Words of Advice From a Character Actor

DAVID SUCHET is a man with a mission. He wants to see more superb character acting in motion pictures and on television.

Mr. Suchet worries that "actors today only want to be personality actors." Today there is too much emphasis on self, he says, and not enough on playing unique roles.

"Gone are the days when people wanted to be chameleons," he says. "Gone are the days when people took pride in not being recognized. Well, I'm trying to bring that back."

Mr. Suchet speaks from experience. Besides his role as Hercule Poirot on "Mystery!," he has played on the London stage ("Separation"), in the Royal Shakespeare Company (Iago in "Othello" and Shylock in "The Merchant of Venice"), and in more than two dozen movies, including "The Falcon and the Snowman."

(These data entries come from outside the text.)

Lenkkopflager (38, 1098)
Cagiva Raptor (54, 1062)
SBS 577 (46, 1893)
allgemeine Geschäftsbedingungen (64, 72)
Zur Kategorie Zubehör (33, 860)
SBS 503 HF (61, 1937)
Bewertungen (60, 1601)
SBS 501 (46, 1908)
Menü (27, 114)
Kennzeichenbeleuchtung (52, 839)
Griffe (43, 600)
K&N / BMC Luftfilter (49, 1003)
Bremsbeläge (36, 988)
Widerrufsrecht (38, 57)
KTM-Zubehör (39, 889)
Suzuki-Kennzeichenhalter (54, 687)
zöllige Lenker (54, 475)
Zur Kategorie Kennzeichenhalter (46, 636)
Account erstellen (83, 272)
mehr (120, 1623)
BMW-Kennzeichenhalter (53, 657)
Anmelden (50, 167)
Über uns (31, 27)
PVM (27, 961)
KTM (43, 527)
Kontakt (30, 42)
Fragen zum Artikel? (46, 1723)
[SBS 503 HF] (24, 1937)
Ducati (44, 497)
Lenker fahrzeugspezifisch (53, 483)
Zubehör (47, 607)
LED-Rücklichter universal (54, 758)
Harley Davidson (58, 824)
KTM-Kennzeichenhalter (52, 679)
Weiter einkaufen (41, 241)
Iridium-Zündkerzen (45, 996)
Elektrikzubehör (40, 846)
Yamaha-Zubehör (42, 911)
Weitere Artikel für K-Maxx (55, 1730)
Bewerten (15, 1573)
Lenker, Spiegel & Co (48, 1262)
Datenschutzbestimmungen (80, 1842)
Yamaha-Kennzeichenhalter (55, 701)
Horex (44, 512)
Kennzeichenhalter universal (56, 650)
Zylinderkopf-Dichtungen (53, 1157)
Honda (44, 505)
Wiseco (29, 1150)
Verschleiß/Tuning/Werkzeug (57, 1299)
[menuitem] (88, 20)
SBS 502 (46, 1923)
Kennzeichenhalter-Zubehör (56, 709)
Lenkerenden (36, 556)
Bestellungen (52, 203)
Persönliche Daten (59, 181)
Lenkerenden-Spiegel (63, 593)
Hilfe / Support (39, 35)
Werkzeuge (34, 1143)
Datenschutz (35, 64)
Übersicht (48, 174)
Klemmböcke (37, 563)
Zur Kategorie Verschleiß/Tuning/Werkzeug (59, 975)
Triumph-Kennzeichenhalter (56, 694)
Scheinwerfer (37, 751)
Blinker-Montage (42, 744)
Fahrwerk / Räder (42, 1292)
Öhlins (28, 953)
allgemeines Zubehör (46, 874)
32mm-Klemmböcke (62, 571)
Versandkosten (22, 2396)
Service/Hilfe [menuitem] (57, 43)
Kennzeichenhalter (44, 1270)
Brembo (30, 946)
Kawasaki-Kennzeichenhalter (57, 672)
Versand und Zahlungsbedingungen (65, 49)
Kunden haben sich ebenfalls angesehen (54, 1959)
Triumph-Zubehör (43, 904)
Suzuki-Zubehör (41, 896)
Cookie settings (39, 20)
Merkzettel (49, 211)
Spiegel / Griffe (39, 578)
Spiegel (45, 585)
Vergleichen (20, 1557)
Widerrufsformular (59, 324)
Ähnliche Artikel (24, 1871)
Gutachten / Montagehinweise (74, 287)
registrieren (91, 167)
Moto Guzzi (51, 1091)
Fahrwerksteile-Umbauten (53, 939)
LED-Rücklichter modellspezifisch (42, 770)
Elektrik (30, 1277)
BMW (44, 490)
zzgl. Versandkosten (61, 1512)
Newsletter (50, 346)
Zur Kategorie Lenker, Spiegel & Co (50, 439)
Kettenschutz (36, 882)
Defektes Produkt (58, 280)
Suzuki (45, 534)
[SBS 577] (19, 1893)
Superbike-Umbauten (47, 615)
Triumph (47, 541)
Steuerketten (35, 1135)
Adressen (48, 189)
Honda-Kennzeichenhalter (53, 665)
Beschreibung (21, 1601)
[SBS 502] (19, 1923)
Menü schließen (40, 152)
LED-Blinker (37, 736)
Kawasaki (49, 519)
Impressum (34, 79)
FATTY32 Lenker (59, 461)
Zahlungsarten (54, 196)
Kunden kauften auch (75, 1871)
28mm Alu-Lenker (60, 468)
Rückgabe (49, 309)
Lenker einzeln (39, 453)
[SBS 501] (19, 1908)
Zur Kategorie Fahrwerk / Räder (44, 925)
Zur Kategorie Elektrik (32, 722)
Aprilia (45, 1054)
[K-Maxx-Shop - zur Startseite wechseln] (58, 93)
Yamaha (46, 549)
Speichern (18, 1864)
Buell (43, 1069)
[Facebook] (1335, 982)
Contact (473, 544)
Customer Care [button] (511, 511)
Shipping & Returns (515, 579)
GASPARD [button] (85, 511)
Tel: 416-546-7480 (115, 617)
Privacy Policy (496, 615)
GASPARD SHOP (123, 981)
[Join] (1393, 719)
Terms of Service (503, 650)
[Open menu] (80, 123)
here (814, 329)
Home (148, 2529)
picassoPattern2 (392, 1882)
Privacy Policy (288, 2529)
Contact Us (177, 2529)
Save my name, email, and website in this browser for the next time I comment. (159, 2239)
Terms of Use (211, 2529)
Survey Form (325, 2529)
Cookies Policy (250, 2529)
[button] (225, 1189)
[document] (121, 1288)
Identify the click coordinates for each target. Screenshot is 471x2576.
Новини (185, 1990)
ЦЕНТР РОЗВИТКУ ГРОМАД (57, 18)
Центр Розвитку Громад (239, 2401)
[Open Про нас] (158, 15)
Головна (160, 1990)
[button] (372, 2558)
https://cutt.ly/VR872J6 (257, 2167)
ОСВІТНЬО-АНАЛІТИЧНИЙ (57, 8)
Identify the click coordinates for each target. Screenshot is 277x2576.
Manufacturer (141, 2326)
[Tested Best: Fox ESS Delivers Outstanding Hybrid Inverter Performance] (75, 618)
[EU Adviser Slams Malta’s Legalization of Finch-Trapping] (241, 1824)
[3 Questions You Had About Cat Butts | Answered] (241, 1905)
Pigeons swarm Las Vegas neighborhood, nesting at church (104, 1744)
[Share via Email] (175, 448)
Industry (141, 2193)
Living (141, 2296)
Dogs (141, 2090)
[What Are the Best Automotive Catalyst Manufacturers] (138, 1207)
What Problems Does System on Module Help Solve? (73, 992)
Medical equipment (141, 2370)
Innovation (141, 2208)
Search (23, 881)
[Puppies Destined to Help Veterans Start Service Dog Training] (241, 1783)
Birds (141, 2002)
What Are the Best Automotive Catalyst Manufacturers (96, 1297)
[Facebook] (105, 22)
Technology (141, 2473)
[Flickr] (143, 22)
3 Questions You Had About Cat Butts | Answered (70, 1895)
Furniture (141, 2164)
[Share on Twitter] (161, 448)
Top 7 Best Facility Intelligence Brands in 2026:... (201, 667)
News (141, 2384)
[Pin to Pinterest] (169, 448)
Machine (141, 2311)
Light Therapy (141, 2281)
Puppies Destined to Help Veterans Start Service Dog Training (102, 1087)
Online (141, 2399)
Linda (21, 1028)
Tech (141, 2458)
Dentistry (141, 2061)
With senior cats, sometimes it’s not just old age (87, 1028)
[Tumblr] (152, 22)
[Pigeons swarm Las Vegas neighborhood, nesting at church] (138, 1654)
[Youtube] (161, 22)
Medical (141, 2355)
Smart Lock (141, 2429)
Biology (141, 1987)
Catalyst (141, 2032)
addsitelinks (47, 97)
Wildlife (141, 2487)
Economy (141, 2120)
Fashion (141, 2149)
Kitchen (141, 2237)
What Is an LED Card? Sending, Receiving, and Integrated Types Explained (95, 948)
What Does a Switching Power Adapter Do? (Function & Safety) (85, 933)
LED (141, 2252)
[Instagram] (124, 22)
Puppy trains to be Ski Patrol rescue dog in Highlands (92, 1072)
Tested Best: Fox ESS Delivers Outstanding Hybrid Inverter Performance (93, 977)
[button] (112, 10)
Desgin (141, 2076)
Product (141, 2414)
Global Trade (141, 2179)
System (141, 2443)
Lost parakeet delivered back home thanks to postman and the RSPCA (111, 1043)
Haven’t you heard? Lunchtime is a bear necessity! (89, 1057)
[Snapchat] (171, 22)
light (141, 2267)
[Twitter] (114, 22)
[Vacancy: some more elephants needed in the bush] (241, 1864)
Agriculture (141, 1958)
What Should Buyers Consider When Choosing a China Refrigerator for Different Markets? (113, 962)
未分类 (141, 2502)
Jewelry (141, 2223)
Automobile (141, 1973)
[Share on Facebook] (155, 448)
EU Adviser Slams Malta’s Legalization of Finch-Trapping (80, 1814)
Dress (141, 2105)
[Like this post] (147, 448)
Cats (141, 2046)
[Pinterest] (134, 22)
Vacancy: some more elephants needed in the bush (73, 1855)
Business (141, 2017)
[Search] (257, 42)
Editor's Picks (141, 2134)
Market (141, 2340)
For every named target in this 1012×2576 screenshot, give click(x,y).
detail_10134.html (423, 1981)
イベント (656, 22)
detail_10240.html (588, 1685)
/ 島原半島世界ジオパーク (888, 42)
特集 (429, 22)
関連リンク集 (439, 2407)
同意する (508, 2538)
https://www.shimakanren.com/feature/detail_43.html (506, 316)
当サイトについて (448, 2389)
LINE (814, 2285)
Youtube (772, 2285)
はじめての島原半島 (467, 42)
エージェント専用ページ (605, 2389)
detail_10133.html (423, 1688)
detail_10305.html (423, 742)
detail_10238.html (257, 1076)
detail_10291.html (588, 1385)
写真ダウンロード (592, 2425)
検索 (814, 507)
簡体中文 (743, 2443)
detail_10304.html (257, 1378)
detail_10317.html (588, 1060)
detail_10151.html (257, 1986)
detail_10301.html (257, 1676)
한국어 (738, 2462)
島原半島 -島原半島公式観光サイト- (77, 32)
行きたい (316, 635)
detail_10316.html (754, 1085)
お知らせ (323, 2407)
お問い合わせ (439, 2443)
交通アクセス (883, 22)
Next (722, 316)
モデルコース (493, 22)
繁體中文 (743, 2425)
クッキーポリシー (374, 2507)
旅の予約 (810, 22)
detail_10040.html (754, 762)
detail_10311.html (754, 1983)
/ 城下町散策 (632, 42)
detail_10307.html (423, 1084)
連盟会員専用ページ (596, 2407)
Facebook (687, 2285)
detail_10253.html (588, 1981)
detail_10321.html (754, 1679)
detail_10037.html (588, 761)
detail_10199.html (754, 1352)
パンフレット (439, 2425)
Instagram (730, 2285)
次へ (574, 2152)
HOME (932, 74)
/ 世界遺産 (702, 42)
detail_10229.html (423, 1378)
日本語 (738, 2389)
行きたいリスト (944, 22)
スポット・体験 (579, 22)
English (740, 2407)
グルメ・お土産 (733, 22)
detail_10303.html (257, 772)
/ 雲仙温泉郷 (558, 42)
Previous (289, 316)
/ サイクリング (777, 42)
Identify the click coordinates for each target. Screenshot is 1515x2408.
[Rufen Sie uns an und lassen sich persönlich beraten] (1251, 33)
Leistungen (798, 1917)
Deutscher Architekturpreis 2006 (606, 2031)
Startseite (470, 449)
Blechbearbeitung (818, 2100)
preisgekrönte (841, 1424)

He tells nervous young drama students: "Try to forget about yourself and become a servant of the text. Then you won't worry about yourself so much.... If you spend your life trying to serve self, you will only end up tying yourself into the biggest knot possible."

He says: "If you spend your life trying to serve others, then that's a whole different ballgame. If we performing artists really develop that attitude, then character acting will once again become an art form. It will not become, 'Oh, look, there's a young guy playing old.'

"It will no longer be caricature. It will be the craft and the art and the ability and the talent with the right state of mind to become a different person for the sake of your playwright. Now with that attitude, taken into work every day, you haven't got time to be shy, you haven't got time to be worried about, 'Are my eyebrows straight? Do they like me?' You lose that. That is the approach I would like to advocate."